しばしば、原作のキャラクターと映画の配役が、かけ離れていて、漫画ファンが激怒した──というエンタメニュースが、滑稽な風物詩のように語られることがありますが、私は漫画をぜんぜん読まない人なのですが、単に絵面を見ただけで「これ、ぜんぜん違くない?」と思うことが、結構あります。邦画のキャスティングってのは、相当に不誠実な代物、だということは知っています。

平手友梨奈に、特にシンパシーがないので、序盤はよくある生意気な女子高生に見えました。表情に動きが無いのがつらいです。でも、現実世界では言えない正論をずけずけ言ってしまう響に、このキャラクターの態度として、達観や粗暴や不遜が適していると感じるに至りました。
なので、失礼ながら原作未読なのですが、おそらくミスキャストを回避している珍しい実写なのではないか、と推測しています。

ただし平手友梨奈に、崇めたてるほどの才能があるかどうかは、この映画だけでは解りませんでした。

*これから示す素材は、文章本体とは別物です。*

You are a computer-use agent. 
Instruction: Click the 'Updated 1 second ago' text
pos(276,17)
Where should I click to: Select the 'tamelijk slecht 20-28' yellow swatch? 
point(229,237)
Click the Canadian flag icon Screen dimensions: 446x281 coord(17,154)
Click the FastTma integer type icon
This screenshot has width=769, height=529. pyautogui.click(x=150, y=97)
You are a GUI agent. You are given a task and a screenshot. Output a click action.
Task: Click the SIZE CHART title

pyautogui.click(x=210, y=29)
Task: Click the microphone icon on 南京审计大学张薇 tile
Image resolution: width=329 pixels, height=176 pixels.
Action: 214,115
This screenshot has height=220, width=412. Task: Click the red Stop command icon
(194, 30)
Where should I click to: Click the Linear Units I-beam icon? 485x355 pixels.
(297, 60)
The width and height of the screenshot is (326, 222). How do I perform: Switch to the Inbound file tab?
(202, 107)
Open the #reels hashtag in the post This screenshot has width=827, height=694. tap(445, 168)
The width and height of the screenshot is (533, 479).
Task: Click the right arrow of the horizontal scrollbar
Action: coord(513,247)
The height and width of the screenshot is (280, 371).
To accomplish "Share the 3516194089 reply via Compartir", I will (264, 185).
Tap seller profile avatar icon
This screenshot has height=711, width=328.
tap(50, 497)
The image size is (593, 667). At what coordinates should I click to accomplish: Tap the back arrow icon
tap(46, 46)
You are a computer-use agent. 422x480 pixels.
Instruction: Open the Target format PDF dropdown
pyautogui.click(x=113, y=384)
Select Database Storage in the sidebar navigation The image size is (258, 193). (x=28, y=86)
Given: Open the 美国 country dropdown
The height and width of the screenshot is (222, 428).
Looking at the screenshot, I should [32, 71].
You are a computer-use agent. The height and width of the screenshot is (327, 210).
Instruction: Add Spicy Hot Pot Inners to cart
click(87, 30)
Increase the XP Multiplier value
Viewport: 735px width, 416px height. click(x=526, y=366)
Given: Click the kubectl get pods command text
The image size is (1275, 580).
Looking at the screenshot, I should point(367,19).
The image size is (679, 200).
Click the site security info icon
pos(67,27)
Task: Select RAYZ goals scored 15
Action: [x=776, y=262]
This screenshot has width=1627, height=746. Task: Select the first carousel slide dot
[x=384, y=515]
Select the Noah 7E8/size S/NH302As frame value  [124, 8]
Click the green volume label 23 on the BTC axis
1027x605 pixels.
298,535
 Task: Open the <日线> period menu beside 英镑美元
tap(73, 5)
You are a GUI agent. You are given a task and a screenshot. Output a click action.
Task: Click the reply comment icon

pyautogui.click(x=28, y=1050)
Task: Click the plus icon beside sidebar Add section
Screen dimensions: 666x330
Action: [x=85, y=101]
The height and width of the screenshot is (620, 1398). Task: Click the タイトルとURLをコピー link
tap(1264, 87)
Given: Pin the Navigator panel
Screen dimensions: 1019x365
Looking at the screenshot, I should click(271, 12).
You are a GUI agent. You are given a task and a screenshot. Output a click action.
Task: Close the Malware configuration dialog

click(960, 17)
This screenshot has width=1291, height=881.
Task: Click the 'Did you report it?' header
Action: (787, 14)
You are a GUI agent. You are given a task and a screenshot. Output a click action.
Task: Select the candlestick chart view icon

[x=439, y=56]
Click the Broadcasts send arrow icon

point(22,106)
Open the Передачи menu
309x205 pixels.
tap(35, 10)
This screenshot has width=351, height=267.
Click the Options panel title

個人的には、世間のエンタメニュースに見る、彼女に対する逸材の扱いは、妙にアイドルバイアスがかかった評価だと思いました。

文壇を知りませんが、響の周囲で小説を書いている登場人物たちには、なんとなくリアルなため息を感じました。「ああ、こういうひとホントにいるんだろうなあ」という気がしたのです。だから、有り得ないことが描かれているにしても、一定のリアリティがありました。案外、出版業界という所には、似たようなキャラクターが大勢いるんだろうという感じがしました。

線路の真ん中に佇んで、何度も受賞を逃して消沈している作家役の小栗旬に、
「10年やってたなら、あなたの小説を読んで面白いと思った人、すくなくともいるわけでしょ。それはわたしかもしれないし。売れないとか、駄作とか、だから死ぬとか、人が面白いと思った小説に、作者の分際で何ケチつけてんの」
と言い放つところが、映画としても白眉で、セリフもカッコ良かったです。このセリフで書き続けることを決意した人だって絶対いると思います。

登場人物が多すぎてやや片手落ちになっている感はありますが、達者な人ばかりだったので、破綻はなかったと思います。個人的には、短い登場時間ですが、高慢なキャラクターの柳楽優弥が良かった。響に反撥するものの、その後感化されて「読んだこともねえ奴が批判すんじゃねえよ。俺はあれ読んで、心が震えたよ」と言うシーン、高慢だけれど、単純で公平な人物像がやたら決まってました。

青春の話だと思います。若さが絶対の価値を持っているからです。響だって、大人になれば、もっと世知辛い考えにならざるを得ないでしょう。だから青春の物語だと思ったのです。その刹那の輝きをとらえている、と感じました。